# AIM OF THE EXERCISE
Pick out each line below that contains the word "resolution", matching case exactly, and copy those lines.

# DATA LINES
---
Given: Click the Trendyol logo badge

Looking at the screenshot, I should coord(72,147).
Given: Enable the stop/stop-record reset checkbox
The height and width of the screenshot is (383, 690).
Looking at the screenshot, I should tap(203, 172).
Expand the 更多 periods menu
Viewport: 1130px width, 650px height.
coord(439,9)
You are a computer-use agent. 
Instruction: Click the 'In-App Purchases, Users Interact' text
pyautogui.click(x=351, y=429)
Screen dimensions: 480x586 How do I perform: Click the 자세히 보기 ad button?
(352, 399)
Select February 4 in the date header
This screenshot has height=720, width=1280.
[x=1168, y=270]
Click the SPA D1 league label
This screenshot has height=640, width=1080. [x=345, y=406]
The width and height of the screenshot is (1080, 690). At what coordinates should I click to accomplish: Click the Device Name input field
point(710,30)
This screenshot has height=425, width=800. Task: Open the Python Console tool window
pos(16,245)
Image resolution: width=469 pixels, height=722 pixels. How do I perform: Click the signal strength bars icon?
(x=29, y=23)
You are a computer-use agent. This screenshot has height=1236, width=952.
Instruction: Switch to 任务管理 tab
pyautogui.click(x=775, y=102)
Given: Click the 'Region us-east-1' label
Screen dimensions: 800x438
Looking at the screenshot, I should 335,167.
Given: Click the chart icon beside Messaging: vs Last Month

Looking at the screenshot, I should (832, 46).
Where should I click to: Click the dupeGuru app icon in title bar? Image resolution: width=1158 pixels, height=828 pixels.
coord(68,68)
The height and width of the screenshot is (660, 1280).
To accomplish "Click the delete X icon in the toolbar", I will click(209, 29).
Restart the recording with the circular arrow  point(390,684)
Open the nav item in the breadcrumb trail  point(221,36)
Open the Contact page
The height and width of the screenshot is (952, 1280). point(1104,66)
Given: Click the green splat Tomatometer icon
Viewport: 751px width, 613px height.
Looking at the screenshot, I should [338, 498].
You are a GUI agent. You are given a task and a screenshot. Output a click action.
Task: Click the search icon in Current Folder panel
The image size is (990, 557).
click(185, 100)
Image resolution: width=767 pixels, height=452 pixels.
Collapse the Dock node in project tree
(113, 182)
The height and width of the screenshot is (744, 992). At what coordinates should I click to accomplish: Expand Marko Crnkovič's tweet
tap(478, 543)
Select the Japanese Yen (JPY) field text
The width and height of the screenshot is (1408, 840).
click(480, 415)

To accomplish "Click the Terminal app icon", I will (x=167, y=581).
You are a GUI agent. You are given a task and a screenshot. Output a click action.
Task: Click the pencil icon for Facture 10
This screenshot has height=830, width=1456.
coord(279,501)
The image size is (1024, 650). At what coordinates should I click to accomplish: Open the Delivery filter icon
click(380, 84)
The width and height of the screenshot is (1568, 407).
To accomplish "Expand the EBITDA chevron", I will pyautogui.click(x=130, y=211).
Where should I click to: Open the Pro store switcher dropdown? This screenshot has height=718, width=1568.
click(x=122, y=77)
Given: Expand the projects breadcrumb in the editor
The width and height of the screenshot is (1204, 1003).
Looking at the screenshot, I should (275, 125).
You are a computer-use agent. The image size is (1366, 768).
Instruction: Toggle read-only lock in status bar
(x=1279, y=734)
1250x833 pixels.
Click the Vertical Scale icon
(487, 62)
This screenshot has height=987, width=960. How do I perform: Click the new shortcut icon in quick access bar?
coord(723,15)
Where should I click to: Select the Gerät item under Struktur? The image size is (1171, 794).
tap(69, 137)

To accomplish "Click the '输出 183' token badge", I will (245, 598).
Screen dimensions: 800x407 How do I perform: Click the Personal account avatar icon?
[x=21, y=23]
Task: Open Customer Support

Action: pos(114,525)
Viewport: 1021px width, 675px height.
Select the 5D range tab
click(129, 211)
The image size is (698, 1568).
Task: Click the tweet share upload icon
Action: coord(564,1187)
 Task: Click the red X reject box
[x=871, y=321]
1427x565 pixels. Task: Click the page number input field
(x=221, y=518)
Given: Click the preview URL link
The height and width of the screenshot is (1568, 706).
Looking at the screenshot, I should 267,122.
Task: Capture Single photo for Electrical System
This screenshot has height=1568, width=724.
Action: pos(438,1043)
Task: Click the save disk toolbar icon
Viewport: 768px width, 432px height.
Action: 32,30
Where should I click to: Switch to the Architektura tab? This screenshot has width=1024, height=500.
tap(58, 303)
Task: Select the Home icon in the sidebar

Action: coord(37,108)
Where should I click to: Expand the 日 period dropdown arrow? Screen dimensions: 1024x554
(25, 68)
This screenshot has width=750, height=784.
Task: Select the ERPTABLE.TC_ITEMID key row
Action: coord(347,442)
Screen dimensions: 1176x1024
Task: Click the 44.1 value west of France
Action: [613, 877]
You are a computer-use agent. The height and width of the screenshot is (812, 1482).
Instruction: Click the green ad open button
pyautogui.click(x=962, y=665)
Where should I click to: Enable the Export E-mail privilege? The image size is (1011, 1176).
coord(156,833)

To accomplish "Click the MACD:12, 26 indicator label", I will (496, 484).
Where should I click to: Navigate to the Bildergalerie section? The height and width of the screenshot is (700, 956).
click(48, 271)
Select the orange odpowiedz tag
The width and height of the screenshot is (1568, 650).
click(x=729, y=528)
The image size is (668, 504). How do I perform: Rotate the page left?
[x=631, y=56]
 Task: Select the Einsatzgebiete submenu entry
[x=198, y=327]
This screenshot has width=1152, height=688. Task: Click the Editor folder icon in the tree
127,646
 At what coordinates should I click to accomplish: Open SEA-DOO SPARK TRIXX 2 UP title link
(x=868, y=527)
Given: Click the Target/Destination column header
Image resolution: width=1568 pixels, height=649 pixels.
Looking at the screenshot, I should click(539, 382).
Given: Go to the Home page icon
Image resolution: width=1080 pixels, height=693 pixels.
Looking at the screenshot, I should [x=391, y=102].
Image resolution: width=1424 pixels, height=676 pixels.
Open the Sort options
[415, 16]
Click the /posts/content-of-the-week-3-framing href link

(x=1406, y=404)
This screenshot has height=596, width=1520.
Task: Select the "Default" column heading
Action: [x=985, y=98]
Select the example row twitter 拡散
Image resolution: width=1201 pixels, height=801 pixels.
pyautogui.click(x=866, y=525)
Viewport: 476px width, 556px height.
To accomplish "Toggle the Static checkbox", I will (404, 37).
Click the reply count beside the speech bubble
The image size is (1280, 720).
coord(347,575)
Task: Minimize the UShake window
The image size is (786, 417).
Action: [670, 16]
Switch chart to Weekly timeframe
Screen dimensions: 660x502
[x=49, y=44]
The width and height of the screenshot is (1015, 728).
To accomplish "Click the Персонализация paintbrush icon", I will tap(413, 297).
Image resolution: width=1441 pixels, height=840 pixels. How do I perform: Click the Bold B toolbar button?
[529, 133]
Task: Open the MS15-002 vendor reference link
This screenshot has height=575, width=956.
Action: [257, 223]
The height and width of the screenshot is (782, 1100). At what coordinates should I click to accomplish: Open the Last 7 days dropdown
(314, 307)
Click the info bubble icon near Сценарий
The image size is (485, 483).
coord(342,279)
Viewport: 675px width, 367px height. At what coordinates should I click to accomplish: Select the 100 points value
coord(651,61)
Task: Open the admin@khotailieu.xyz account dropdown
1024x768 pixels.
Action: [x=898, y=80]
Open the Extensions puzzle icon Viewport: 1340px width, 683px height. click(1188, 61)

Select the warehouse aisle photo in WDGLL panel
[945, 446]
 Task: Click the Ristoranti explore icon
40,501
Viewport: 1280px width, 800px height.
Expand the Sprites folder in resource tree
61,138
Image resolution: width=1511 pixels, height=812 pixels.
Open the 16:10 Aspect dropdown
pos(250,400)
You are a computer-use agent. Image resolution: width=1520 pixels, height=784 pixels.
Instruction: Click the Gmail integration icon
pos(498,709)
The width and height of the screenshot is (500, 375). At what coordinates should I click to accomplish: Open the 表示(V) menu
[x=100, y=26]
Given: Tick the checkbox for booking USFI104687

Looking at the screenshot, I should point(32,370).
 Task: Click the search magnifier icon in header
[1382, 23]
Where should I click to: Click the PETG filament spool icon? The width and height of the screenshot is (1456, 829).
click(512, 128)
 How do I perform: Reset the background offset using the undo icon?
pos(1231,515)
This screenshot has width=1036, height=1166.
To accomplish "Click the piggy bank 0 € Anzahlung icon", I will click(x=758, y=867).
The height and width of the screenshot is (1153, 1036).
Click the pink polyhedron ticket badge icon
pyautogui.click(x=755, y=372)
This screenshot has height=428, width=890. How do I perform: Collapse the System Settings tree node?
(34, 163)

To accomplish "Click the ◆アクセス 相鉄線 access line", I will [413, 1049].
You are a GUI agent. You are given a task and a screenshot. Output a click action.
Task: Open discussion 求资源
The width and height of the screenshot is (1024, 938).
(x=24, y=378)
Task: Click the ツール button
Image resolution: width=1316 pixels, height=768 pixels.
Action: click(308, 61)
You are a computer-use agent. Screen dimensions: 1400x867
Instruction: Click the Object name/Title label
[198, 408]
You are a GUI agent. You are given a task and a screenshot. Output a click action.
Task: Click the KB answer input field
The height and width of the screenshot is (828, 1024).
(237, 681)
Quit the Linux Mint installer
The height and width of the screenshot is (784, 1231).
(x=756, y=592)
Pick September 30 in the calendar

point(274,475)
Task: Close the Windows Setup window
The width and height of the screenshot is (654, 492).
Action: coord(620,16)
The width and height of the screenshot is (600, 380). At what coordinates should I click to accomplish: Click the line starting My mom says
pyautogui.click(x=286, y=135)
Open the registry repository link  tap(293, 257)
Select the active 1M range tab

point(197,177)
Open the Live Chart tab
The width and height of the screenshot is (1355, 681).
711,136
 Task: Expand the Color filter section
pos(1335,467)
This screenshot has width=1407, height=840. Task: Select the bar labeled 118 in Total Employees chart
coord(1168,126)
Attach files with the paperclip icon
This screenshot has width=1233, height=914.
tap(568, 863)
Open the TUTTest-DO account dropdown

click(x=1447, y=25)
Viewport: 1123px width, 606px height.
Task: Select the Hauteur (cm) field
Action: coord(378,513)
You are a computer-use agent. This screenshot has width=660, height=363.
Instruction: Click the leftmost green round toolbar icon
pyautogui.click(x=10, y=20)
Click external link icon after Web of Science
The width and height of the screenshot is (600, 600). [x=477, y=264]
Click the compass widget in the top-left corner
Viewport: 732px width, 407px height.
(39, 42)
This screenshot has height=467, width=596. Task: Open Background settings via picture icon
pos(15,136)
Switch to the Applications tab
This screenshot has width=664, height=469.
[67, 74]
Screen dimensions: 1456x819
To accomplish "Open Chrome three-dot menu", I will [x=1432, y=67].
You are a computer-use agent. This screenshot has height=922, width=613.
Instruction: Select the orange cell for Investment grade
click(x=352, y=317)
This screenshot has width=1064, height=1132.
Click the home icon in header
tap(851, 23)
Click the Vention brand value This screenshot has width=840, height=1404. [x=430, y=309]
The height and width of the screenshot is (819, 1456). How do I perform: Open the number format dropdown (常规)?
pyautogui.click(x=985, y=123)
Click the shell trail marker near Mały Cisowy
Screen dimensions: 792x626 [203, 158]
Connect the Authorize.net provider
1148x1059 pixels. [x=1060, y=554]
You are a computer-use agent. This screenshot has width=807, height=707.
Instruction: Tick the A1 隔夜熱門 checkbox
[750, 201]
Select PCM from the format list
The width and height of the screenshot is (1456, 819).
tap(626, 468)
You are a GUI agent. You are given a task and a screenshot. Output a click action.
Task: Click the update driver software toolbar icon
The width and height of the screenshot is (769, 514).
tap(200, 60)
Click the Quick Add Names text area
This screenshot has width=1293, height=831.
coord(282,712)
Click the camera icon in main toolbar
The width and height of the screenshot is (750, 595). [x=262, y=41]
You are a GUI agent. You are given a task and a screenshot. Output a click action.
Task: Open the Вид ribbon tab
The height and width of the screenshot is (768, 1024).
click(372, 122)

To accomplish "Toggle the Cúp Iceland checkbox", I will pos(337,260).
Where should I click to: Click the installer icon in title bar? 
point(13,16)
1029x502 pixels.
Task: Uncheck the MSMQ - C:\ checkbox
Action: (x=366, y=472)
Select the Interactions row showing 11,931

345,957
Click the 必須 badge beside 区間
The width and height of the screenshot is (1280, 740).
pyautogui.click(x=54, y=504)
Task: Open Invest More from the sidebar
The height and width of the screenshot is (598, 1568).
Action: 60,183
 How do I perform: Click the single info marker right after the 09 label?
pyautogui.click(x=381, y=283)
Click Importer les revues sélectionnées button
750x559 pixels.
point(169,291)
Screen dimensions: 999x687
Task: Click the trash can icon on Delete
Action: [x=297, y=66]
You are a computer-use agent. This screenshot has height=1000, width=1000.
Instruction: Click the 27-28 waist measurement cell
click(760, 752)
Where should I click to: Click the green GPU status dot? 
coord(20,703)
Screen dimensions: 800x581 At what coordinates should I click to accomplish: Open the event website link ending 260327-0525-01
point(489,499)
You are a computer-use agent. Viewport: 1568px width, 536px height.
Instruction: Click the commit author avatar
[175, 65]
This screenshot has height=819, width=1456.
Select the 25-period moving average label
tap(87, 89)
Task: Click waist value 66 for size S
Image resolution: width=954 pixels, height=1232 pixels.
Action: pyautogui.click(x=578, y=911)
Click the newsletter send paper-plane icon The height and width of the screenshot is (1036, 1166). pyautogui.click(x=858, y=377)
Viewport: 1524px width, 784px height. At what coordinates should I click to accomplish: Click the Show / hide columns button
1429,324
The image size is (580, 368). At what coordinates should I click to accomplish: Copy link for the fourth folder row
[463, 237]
---
# WORKED ANSWER
Image resolution: width=469 pixels, height=722 pixels. How do I perform: Click the signal strength bars icon?
Where should I click to: Click the dupeGuru app icon in title bar? Image resolution: width=1158 pixels, height=828 pixels.
Image resolution: width=767 pixels, height=452 pixels.
Image resolution: width=1568 pixels, height=649 pixels.
Image resolution: width=1080 pixels, height=693 pixels.
Image resolution: width=1424 pixels, height=676 pixels.
Image resolution: width=1201 pixels, height=801 pixels.
Image resolution: width=1441 pixels, height=840 pixels. How do I perform: Click the Bold B toolbar button?
Image resolution: width=1511 pixels, height=812 pixels.
You are a computer-use agent. Image resolution: width=1520 pixels, height=784 pixels.
Image resolution: width=1316 pixels, height=768 pixels.
Image resolution: width=954 pixels, height=1232 pixels.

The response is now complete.